→ **WHAT TO PRODUCE**
Please restate the entire listing verbatim.

- - - -

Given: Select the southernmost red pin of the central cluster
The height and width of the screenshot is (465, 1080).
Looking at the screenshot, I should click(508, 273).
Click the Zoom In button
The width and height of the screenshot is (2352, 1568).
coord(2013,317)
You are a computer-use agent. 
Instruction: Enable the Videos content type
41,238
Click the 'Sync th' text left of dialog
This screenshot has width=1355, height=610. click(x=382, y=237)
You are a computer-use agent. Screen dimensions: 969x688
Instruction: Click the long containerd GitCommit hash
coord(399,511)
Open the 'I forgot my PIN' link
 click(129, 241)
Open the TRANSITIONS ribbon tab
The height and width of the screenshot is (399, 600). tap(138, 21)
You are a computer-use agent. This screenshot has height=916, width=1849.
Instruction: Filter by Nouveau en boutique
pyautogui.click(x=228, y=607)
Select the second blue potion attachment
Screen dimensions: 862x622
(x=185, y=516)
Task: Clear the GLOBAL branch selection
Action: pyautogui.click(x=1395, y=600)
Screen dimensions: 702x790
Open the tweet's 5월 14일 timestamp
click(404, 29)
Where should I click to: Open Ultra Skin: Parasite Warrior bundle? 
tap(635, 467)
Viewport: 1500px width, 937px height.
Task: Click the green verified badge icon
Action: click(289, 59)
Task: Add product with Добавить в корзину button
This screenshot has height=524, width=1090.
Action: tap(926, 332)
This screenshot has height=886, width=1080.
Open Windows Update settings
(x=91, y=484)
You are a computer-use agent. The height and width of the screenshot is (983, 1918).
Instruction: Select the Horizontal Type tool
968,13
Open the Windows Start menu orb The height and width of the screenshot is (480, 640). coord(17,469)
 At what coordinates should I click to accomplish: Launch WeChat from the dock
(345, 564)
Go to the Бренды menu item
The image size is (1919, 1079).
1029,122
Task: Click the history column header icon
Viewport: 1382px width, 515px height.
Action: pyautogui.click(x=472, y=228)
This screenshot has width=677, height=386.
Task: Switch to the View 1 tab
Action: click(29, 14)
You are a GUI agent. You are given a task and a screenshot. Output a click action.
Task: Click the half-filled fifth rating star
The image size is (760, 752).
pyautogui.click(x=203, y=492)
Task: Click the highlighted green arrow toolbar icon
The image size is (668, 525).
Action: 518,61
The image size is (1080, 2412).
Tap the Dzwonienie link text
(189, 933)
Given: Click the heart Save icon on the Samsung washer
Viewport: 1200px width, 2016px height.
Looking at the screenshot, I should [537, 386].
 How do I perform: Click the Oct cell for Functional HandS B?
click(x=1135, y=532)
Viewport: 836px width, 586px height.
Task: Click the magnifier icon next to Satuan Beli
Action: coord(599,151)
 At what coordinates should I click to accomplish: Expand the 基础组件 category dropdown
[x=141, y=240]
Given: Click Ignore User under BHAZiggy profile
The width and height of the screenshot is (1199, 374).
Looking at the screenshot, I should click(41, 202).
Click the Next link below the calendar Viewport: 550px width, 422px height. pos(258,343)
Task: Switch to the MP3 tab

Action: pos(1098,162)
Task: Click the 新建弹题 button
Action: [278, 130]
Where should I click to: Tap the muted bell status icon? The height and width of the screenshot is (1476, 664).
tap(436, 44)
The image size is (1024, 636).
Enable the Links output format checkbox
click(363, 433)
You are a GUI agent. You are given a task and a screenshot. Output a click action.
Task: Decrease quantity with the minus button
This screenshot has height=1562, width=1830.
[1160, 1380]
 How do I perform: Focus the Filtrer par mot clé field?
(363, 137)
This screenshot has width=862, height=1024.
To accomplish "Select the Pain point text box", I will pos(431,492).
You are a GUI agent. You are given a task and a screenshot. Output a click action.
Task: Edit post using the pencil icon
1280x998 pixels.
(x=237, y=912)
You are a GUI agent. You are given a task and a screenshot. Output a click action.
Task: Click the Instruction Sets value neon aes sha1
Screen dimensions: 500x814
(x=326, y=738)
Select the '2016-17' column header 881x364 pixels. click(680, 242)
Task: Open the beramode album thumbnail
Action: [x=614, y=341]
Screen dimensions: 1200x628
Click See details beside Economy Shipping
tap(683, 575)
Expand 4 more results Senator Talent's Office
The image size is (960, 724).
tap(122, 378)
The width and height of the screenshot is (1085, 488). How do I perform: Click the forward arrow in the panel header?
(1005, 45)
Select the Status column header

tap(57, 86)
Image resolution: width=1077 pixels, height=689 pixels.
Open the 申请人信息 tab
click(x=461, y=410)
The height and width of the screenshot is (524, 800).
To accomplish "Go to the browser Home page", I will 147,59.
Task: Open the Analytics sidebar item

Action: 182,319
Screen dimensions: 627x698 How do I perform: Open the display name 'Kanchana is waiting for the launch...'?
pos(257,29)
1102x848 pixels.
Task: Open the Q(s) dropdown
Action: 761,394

- - - -

→ **EXERCISE ANSWER**
Given: Select the southernmost red pin of the central cluster
The height and width of the screenshot is (465, 1080).
Looking at the screenshot, I should click(508, 273).
Click the Zoom In button
The width and height of the screenshot is (2352, 1568).
coord(2013,317)
You are a computer-use agent. 
Instruction: Enable the Videos content type
41,238
Click the 'Sync th' text left of dialog
This screenshot has width=1355, height=610. click(x=382, y=237)
You are a computer-use agent. Screen dimensions: 969x688
Instruction: Click the long containerd GitCommit hash
coord(399,511)
Open the 'I forgot my PIN' link
 click(129, 241)
Open the TRANSITIONS ribbon tab
The height and width of the screenshot is (399, 600). tap(138, 21)
You are a computer-use agent. This screenshot has height=916, width=1849.
Instruction: Filter by Nouveau en boutique
pyautogui.click(x=228, y=607)
Select the second blue potion attachment
Screen dimensions: 862x622
(x=185, y=516)
Task: Clear the GLOBAL branch selection
Action: pyautogui.click(x=1395, y=600)
Screen dimensions: 702x790
Open the tweet's 5월 14일 timestamp
click(404, 29)
Where should I click to: Open Ultra Skin: Parasite Warrior bundle? 
tap(635, 467)
Viewport: 1500px width, 937px height.
Task: Click the green verified badge icon
Action: click(289, 59)
Task: Add product with Добавить в корзину button
This screenshot has height=524, width=1090.
Action: tap(926, 332)
This screenshot has height=886, width=1080.
Open Windows Update settings
(x=91, y=484)
You are a computer-use agent. The height and width of the screenshot is (983, 1918).
Instruction: Select the Horizontal Type tool
968,13
Open the Windows Start menu orb The height and width of the screenshot is (480, 640). coord(17,469)
 At what coordinates should I click to accomplish: Launch WeChat from the dock
(345, 564)
Go to the Бренды menu item
The image size is (1919, 1079).
1029,122
Task: Click the history column header icon
Viewport: 1382px width, 515px height.
Action: pyautogui.click(x=472, y=228)
This screenshot has width=677, height=386.
Task: Switch to the View 1 tab
Action: click(29, 14)
You are a GUI agent. You are given a task and a screenshot. Output a click action.
Task: Click the half-filled fifth rating star
The image size is (760, 752).
pyautogui.click(x=203, y=492)
Task: Click the highlighted green arrow toolbar icon
The image size is (668, 525).
Action: 518,61
The image size is (1080, 2412).
Tap the Dzwonienie link text
(189, 933)
Given: Click the heart Save icon on the Samsung washer
Viewport: 1200px width, 2016px height.
Looking at the screenshot, I should [537, 386].
 How do I perform: Click the Oct cell for Functional HandS B?
click(x=1135, y=532)
Viewport: 836px width, 586px height.
Task: Click the magnifier icon next to Satuan Beli
Action: coord(599,151)
 At what coordinates should I click to accomplish: Expand the 基础组件 category dropdown
[x=141, y=240]
Given: Click Ignore User under BHAZiggy profile
The width and height of the screenshot is (1199, 374).
Looking at the screenshot, I should click(41, 202).
Click the Next link below the calendar Viewport: 550px width, 422px height. pos(258,343)
Task: Switch to the MP3 tab

Action: pos(1098,162)
Task: Click the 新建弹题 button
Action: [278, 130]
Where should I click to: Tap the muted bell status icon? The height and width of the screenshot is (1476, 664).
tap(436, 44)
The image size is (1024, 636).
Enable the Links output format checkbox
click(363, 433)
You are a GUI agent. You are given a task and a screenshot. Output a click action.
Task: Decrease quantity with the minus button
This screenshot has height=1562, width=1830.
[1160, 1380]
 How do I perform: Focus the Filtrer par mot clé field?
(363, 137)
This screenshot has width=862, height=1024.
To accomplish "Select the Pain point text box", I will pos(431,492).
You are a GUI agent. You are given a task and a screenshot. Output a click action.
Task: Edit post using the pencil icon
1280x998 pixels.
(x=237, y=912)
You are a GUI agent. You are given a task and a screenshot. Output a click action.
Task: Click the Instruction Sets value neon aes sha1
Screen dimensions: 500x814
(x=326, y=738)
Select the '2016-17' column header 881x364 pixels. click(680, 242)
Task: Open the beramode album thumbnail
Action: [x=614, y=341]
Screen dimensions: 1200x628
Click See details beside Economy Shipping
tap(683, 575)
Expand 4 more results Senator Talent's Office
The image size is (960, 724).
tap(122, 378)
The width and height of the screenshot is (1085, 488). How do I perform: Click the forward arrow in the panel header?
(1005, 45)
Select the Status column header

tap(57, 86)
Image resolution: width=1077 pixels, height=689 pixels.
Open the 申请人信息 tab
click(x=461, y=410)
The height and width of the screenshot is (524, 800).
To accomplish "Go to the browser Home page", I will 147,59.
Task: Open the Analytics sidebar item

Action: 182,319
Screen dimensions: 627x698 How do I perform: Open the display name 'Kanchana is waiting for the launch...'?
pos(257,29)
1102x848 pixels.
Task: Open the Q(s) dropdown
Action: 761,394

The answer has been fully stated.